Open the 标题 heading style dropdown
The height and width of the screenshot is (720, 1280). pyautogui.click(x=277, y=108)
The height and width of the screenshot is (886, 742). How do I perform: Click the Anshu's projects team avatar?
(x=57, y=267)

★ ★ ★ ★ ★ ★ ★

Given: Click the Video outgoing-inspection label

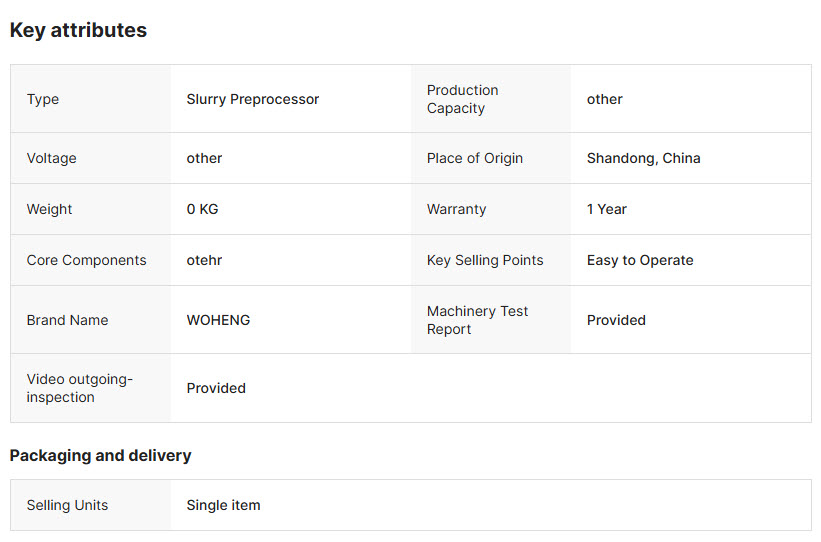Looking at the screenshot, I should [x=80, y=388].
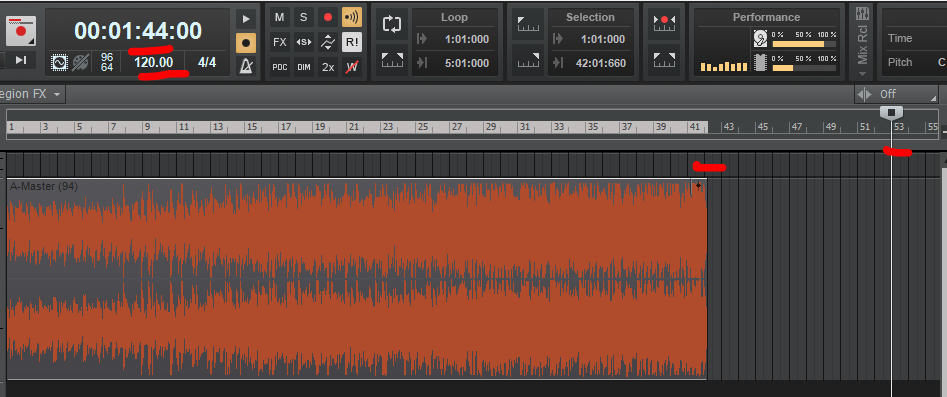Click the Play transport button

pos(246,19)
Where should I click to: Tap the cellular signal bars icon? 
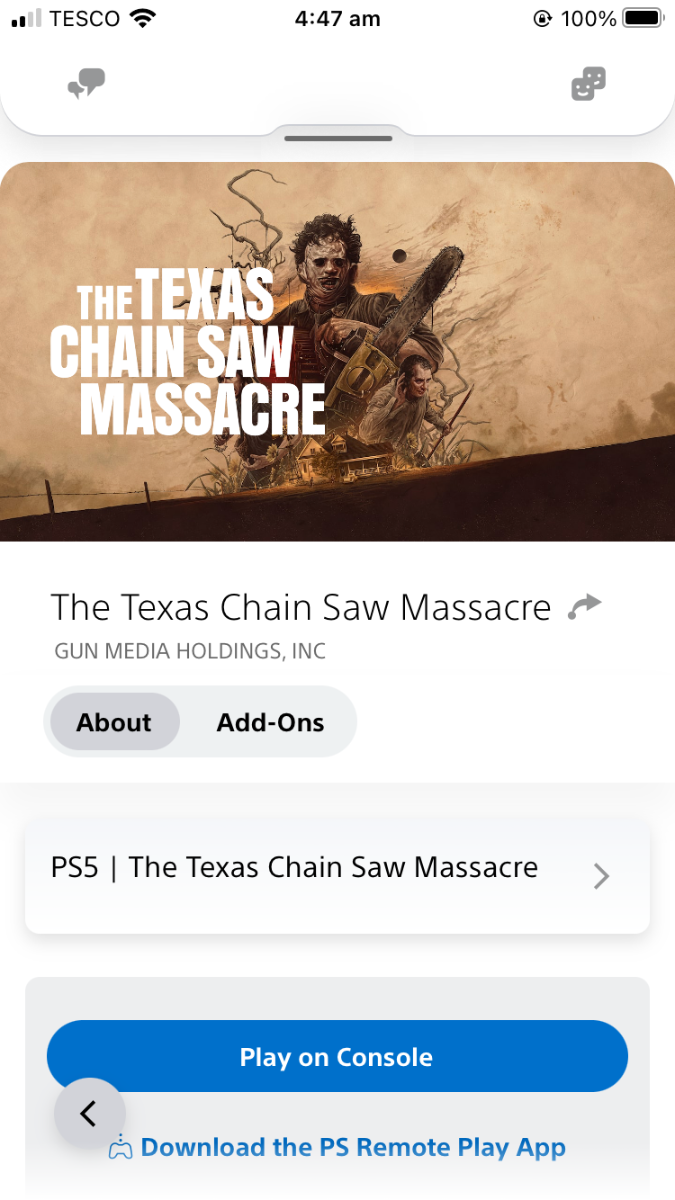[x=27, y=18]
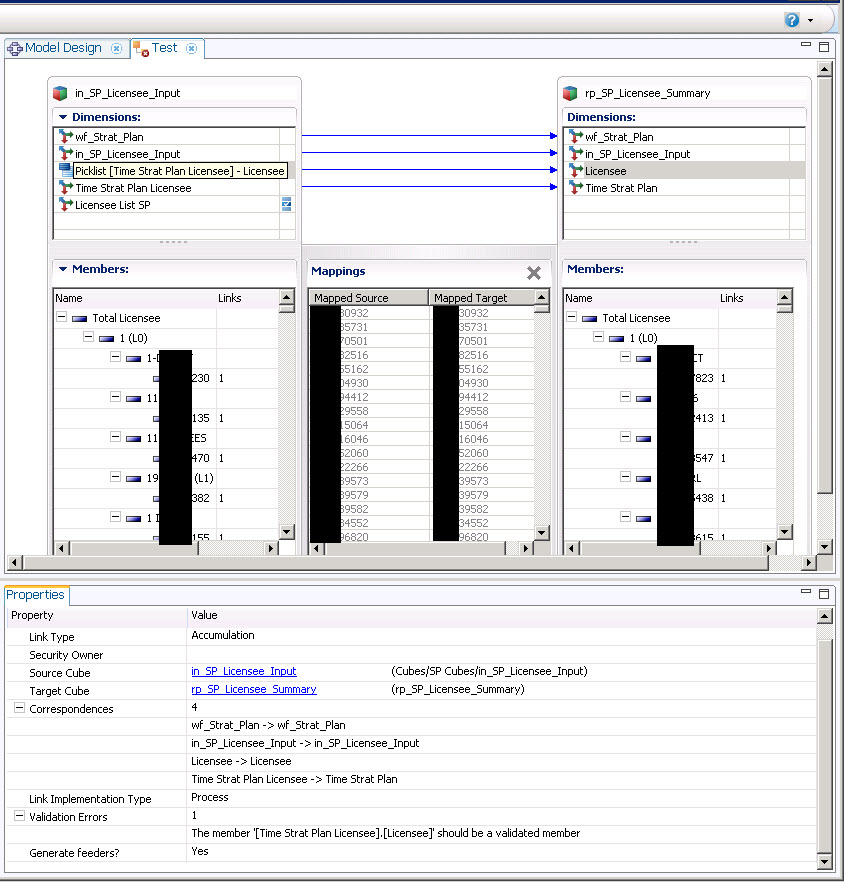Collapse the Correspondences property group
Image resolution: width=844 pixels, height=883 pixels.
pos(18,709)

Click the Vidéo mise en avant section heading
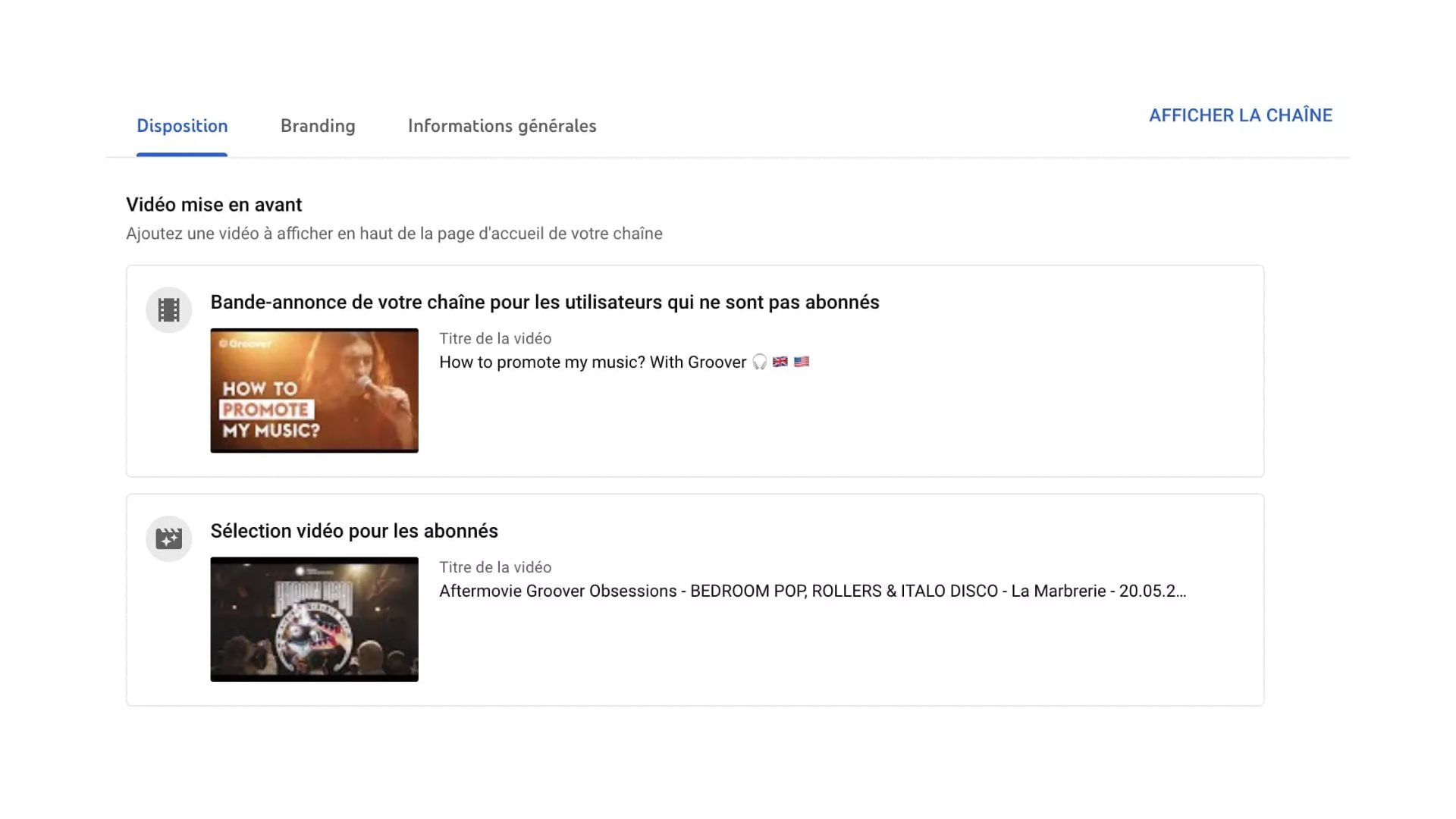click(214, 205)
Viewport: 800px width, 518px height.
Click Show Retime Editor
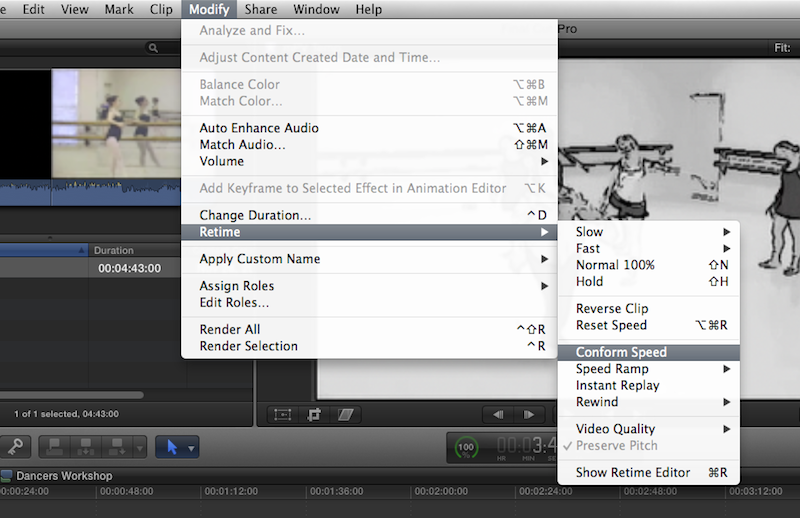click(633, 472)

★ ★ ★ ★ ★ ★ ★

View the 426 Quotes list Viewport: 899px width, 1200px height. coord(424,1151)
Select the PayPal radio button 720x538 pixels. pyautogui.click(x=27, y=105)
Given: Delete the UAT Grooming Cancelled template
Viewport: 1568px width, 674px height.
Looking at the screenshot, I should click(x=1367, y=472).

★ ★ ★ ★ ★ ★ ★

Render the records from the line containing "Open the 标题 heading style dropdown" up to and including the line containing "(x=57, y=267)" as a numbered list, leaving out any blank lines and nothing else.

Written reply:
1. Open the 标题 heading style dropdown
2. The height and width of the screenshot is (720, 1280). pyautogui.click(x=277, y=108)
3. The height and width of the screenshot is (886, 742). How do I perform: Click the Anshu's projects team avatar?
4. (x=57, y=267)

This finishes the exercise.